---------- Task material ----------

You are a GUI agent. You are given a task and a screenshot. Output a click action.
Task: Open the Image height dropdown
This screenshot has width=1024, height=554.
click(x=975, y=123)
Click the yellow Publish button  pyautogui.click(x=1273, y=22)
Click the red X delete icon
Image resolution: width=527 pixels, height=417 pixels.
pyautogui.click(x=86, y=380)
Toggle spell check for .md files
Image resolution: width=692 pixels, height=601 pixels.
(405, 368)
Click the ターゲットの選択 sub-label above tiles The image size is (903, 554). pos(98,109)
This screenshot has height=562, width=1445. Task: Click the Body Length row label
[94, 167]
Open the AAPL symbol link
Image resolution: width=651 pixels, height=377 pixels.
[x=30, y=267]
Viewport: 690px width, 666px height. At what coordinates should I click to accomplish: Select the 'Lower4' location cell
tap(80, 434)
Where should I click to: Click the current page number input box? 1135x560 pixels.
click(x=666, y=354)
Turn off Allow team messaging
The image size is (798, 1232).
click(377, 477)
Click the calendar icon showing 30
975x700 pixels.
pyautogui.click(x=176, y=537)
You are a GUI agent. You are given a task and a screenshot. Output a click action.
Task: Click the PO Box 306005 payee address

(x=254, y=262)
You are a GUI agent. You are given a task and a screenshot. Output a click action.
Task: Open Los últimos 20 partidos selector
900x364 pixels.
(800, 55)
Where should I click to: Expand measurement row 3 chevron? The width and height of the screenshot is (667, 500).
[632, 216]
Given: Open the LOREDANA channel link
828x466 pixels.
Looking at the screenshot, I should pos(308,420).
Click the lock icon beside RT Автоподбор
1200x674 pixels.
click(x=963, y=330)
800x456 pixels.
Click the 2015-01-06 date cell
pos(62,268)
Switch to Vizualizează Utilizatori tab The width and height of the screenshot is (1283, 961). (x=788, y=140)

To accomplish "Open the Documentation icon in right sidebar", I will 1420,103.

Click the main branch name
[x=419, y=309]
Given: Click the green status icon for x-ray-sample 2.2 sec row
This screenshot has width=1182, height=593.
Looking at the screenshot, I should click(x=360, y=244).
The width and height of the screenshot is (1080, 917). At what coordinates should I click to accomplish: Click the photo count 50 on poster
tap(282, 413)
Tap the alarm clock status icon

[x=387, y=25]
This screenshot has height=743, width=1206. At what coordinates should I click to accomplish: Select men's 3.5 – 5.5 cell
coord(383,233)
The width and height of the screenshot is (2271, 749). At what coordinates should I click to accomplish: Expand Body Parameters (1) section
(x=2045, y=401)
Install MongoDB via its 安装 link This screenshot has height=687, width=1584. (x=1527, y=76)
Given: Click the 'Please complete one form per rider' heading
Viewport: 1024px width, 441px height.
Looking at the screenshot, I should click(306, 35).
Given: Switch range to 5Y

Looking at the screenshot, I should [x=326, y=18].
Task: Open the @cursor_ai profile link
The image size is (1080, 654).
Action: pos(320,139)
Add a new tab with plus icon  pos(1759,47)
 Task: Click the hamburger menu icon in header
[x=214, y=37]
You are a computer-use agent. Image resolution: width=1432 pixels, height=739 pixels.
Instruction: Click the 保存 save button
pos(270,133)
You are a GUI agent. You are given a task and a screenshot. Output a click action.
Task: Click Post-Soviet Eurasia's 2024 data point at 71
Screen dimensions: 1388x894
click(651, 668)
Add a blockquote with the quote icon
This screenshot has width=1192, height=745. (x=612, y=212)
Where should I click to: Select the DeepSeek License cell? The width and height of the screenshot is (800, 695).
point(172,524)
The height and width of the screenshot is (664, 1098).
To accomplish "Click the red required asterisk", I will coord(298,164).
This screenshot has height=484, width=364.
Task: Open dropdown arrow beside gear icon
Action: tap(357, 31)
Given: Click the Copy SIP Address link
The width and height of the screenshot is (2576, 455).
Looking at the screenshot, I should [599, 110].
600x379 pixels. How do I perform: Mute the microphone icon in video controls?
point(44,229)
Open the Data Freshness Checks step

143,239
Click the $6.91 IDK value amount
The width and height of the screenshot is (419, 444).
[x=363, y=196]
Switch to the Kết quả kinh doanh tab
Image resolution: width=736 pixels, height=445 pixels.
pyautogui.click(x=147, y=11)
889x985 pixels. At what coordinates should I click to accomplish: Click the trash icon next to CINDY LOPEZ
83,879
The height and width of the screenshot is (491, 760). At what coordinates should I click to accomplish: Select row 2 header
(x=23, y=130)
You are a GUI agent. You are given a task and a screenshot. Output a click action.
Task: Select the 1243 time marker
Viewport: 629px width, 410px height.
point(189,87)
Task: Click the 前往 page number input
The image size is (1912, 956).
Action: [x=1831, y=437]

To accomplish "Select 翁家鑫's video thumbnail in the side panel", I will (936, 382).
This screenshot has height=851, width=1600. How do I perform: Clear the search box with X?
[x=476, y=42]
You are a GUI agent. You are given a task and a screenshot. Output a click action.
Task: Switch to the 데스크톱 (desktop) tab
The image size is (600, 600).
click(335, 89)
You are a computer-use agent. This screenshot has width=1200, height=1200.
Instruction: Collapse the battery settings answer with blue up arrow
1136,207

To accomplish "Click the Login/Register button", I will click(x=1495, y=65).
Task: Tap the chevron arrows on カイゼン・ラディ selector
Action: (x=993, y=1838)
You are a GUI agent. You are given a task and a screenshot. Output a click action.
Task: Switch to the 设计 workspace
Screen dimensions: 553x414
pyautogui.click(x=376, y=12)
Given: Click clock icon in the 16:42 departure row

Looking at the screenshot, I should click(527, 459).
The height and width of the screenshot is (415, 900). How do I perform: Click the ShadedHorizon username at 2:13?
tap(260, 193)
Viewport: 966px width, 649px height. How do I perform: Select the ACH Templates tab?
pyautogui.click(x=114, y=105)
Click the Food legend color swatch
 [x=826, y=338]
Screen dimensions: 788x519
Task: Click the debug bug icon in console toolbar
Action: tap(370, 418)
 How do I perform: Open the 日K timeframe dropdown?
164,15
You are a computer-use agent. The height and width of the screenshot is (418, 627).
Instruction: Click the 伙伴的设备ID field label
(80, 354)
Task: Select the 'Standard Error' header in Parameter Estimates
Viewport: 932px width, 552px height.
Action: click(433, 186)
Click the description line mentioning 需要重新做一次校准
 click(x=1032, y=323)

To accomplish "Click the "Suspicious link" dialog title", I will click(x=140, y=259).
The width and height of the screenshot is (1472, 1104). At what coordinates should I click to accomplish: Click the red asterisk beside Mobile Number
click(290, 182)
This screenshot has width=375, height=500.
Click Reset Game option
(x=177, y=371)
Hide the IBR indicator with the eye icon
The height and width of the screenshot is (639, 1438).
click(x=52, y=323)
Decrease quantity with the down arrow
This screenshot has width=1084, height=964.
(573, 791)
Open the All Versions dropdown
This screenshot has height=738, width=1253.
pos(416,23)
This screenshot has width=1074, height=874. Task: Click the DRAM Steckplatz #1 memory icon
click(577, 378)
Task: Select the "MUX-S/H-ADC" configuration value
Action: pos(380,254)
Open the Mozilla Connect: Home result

----------

• Work item
Once you have read the entries, write them all out again exactly.

• Response area
You are a GUI agent. You are given a task and a screenshot. Output a click action.
Task: Open the Image height dropdown
This screenshot has width=1024, height=554.
click(x=975, y=123)
Click the yellow Publish button  pyautogui.click(x=1273, y=22)
Click the red X delete icon
Image resolution: width=527 pixels, height=417 pixels.
pyautogui.click(x=86, y=380)
Toggle spell check for .md files
Image resolution: width=692 pixels, height=601 pixels.
(405, 368)
Click the ターゲットの選択 sub-label above tiles The image size is (903, 554). pos(98,109)
This screenshot has height=562, width=1445. Task: Click the Body Length row label
[94, 167]
Open the AAPL symbol link
Image resolution: width=651 pixels, height=377 pixels.
[x=30, y=267]
Viewport: 690px width, 666px height. At what coordinates should I click to accomplish: Select the 'Lower4' location cell
tap(80, 434)
Where should I click to: Click the current page number input box? 1135x560 pixels.
click(x=666, y=354)
Turn off Allow team messaging
The image size is (798, 1232).
click(377, 477)
Click the calendar icon showing 30
975x700 pixels.
pyautogui.click(x=176, y=537)
You are a GUI agent. You are given a task and a screenshot. Output a click action.
Task: Click the PO Box 306005 payee address

(x=254, y=262)
You are a GUI agent. You are given a task and a screenshot. Output a click action.
Task: Open Los últimos 20 partidos selector
900x364 pixels.
(800, 55)
Where should I click to: Expand measurement row 3 chevron? The width and height of the screenshot is (667, 500).
[632, 216]
Given: Open the LOREDANA channel link
828x466 pixels.
Looking at the screenshot, I should pos(308,420).
Click the lock icon beside RT Автоподбор
1200x674 pixels.
click(x=963, y=330)
800x456 pixels.
Click the 2015-01-06 date cell
pos(62,268)
Switch to Vizualizează Utilizatori tab The width and height of the screenshot is (1283, 961). (x=788, y=140)

To accomplish "Open the Documentation icon in right sidebar", I will 1420,103.

Click the main branch name
[x=419, y=309]
Given: Click the green status icon for x-ray-sample 2.2 sec row
This screenshot has width=1182, height=593.
Looking at the screenshot, I should click(x=360, y=244).
The width and height of the screenshot is (1080, 917). At what coordinates should I click to accomplish: Click the photo count 50 on poster
tap(282, 413)
Tap the alarm clock status icon

[x=387, y=25]
This screenshot has height=743, width=1206. At what coordinates should I click to accomplish: Select men's 3.5 – 5.5 cell
coord(383,233)
The width and height of the screenshot is (2271, 749). At what coordinates should I click to accomplish: Expand Body Parameters (1) section
(x=2045, y=401)
Install MongoDB via its 安装 link This screenshot has height=687, width=1584. (x=1527, y=76)
Given: Click the 'Please complete one form per rider' heading
Viewport: 1024px width, 441px height.
Looking at the screenshot, I should click(306, 35).
Given: Switch range to 5Y

Looking at the screenshot, I should [x=326, y=18].
Task: Open the @cursor_ai profile link
The image size is (1080, 654).
Action: pos(320,139)
Add a new tab with plus icon  pos(1759,47)
 Task: Click the hamburger menu icon in header
[x=214, y=37]
You are a computer-use agent. Image resolution: width=1432 pixels, height=739 pixels.
Instruction: Click the 保存 save button
pos(270,133)
You are a GUI agent. You are given a task and a screenshot. Output a click action.
Task: Click Post-Soviet Eurasia's 2024 data point at 71
Screen dimensions: 1388x894
click(651, 668)
Add a blockquote with the quote icon
This screenshot has width=1192, height=745. (x=612, y=212)
Where should I click to: Select the DeepSeek License cell? The width and height of the screenshot is (800, 695).
point(172,524)
The height and width of the screenshot is (664, 1098).
To accomplish "Click the red required asterisk", I will coord(298,164).
This screenshot has height=484, width=364.
Task: Open dropdown arrow beside gear icon
Action: tap(357, 31)
Given: Click the Copy SIP Address link
The width and height of the screenshot is (2576, 455).
Looking at the screenshot, I should [599, 110].
600x379 pixels. How do I perform: Mute the microphone icon in video controls?
point(44,229)
Open the Data Freshness Checks step

143,239
Click the $6.91 IDK value amount
The width and height of the screenshot is (419, 444).
[x=363, y=196]
Switch to the Kết quả kinh doanh tab
Image resolution: width=736 pixels, height=445 pixels.
pyautogui.click(x=147, y=11)
889x985 pixels. At what coordinates should I click to accomplish: Click the trash icon next to CINDY LOPEZ
83,879
The height and width of the screenshot is (491, 760). At what coordinates should I click to accomplish: Select row 2 header
(x=23, y=130)
You are a GUI agent. You are given a task and a screenshot. Output a click action.
Task: Select the 1243 time marker
Viewport: 629px width, 410px height.
point(189,87)
Task: Click the 前往 page number input
The image size is (1912, 956).
Action: [x=1831, y=437]

To accomplish "Select 翁家鑫's video thumbnail in the side panel", I will (936, 382).
This screenshot has height=851, width=1600. How do I perform: Clear the search box with X?
[x=476, y=42]
You are a GUI agent. You are given a task and a screenshot. Output a click action.
Task: Switch to the 데스크톱 (desktop) tab
The image size is (600, 600).
click(335, 89)
You are a computer-use agent. This screenshot has width=1200, height=1200.
Instruction: Collapse the battery settings answer with blue up arrow
1136,207

To accomplish "Click the Login/Register button", I will click(x=1495, y=65).
Task: Tap the chevron arrows on カイゼン・ラディ selector
Action: (x=993, y=1838)
You are a GUI agent. You are given a task and a screenshot. Output a click action.
Task: Switch to the 设计 workspace
Screen dimensions: 553x414
pyautogui.click(x=376, y=12)
Given: Click clock icon in the 16:42 departure row

Looking at the screenshot, I should click(527, 459).
The height and width of the screenshot is (415, 900). How do I perform: Click the ShadedHorizon username at 2:13?
tap(260, 193)
Viewport: 966px width, 649px height. How do I perform: Select the ACH Templates tab?
pyautogui.click(x=114, y=105)
Click the Food legend color swatch
 [x=826, y=338]
Screen dimensions: 788x519
Task: Click the debug bug icon in console toolbar
Action: tap(370, 418)
 How do I perform: Open the 日K timeframe dropdown?
164,15
You are a computer-use agent. The height and width of the screenshot is (418, 627).
Instruction: Click the 伙伴的设备ID field label
(80, 354)
Task: Select the 'Standard Error' header in Parameter Estimates
Viewport: 932px width, 552px height.
Action: click(433, 186)
Click the description line mentioning 需要重新做一次校准
 click(x=1032, y=323)

To accomplish "Click the "Suspicious link" dialog title", I will click(x=140, y=259).
The width and height of the screenshot is (1472, 1104). At what coordinates should I click to accomplish: Click the red asterisk beside Mobile Number
click(290, 182)
This screenshot has width=375, height=500.
Click Reset Game option
(x=177, y=371)
Hide the IBR indicator with the eye icon
The height and width of the screenshot is (639, 1438).
click(x=52, y=323)
Decrease quantity with the down arrow
This screenshot has width=1084, height=964.
(573, 791)
Open the All Versions dropdown
This screenshot has height=738, width=1253.
pos(416,23)
This screenshot has width=1074, height=874. Task: Click the DRAM Steckplatz #1 memory icon
click(577, 378)
Task: Select the "MUX-S/H-ADC" configuration value
Action: pos(380,254)
Open the Mozilla Connect: Home result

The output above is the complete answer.